After setting up my 5V DC regulated power supply, I was left with some questions about capacitors. I sort of understand the chemistry involved, and I know the bare necessities for selecting capacitors and how to wire them properly into a circuit, but there's still a lot I don't know. I'm the kind of person who really digs into a subject when I'm interested, so I often head to my existing library before looking elsewhere for information on a subject. Luckily, I had two books on the shelf that helped expand my knowledge of capacitors and provided me with some basic circuits that use capacitors in interesting ways.
The first book is from an author you're probably already familiar with -- The Encyclopedia of Electronic Components Volume 1 by Charles Platt. (No, I don't own stock in Maker Media!) I bought this book back in 2012 after a quick scan of its contents and it has turned into a very reliable and useful source of info. Two more volumes are planned, but this one covers Power Sources & Conversion -- namely resistors, capacitors, inductors, switches, encoders, relays and transistors. Plus power sources. It's right there in the title. (Volume 2 is showing a September 2014 release date.)
This is not a book you just sit down and read. Maybe you can... but not me. Instead, I've used it a number of times over the last few years as a reference for finding the right component for a circuit. In the case of setting up my regulated power supply and my questions about capacitors, I turned to Chapter 12 and read through the 15-page section on capacitors... it's by no means comprehensive, and if you're looking for actual circuit schematics, that's not what the book is really about. But still... definitely recommended reading for what I call Experiment 0 that uses two different capacitors. My version uses three because I lacked a .33 microfarad and needed to put a 0.1 and 0.22 in parallel to mimic the behavior. Right there on page 106, when "two or more capacitors are wired in parallel, their total capacitance is the sum of their separate capacitance." Put capacitors in series, and you might get a surprise you weren't expecting... or not.
I've gotten quite a bit from this book -- helped me with understanding stepper motors better as well as motors in general. I'm now re-reading the chapter on voltage regulators (that other key component used in your regulated power supply). Like I said... I tend to sink myself in a subject when I have questions.
It's a great resource, especially if you're working your way through either of Charles' electronics books.
The second book is a bit older, but I've had fun with it here and there. It's Forrest M. Mims III's Getting Started in Electronics. It's a bit unusual to read at first... hand sketches and hand written notes on lined paper. But you'll be amazed at what extra info you'll pick up in its128 pages.

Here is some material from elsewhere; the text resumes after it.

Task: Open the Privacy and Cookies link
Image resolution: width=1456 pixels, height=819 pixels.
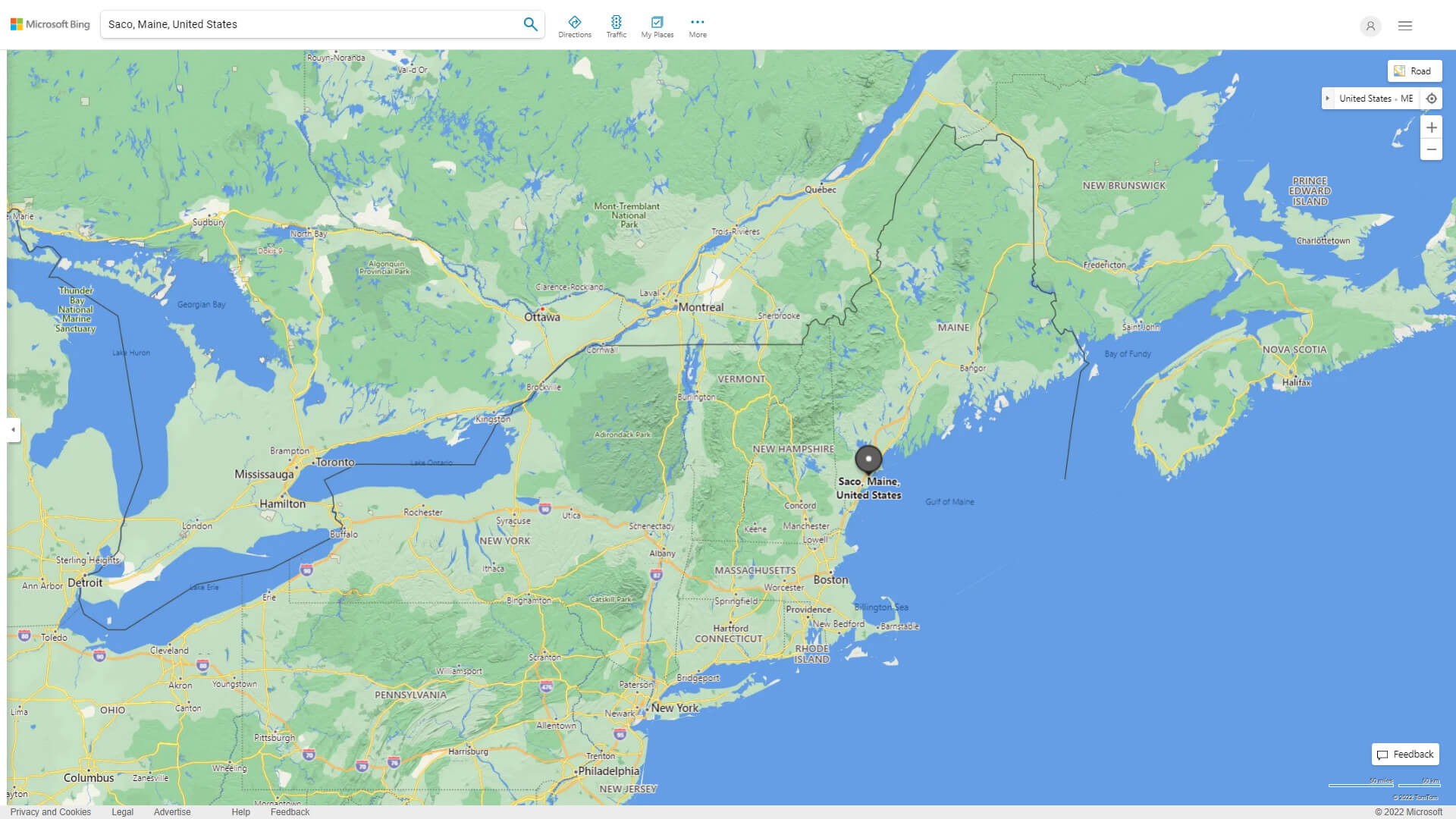Action: pyautogui.click(x=50, y=811)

I seemed to recall it had something about voltage regulation, and sure enough on page 101 there's a simple circuit labeled Voltage Regulator, but this one uses silicon diodes and a resistor... no capacitor and no voltage regulator component needed. As a matter of fact, there's another version on page 103 that uses what's called a Zener diode. (And look at that... Zener diodes are covered in Chapter 26 of Charles' Encyclopedia!) There's even the simple algebra equations needed to calculate the desired diode value(s) and current and resistor value. Very useful!
This book is just too interesting. Want to wire up a simple voltage doubler? Page 102, but take note of the WARNING about high voltage! Oh, look... schematics for voltage triplers and quadruplers. Those could come in handy.
Page 100 to 128 provides 100 electronic circuits to play around with and use. (Hmmm... maybe another Hands-On blog-project idea... wire up all 100 circuits.)
Great book. Love the hand sketches of components and the easy-to-read notes -- Mr. Mims has some excellent hand writing.
Alright... back to prepping Experiment 2.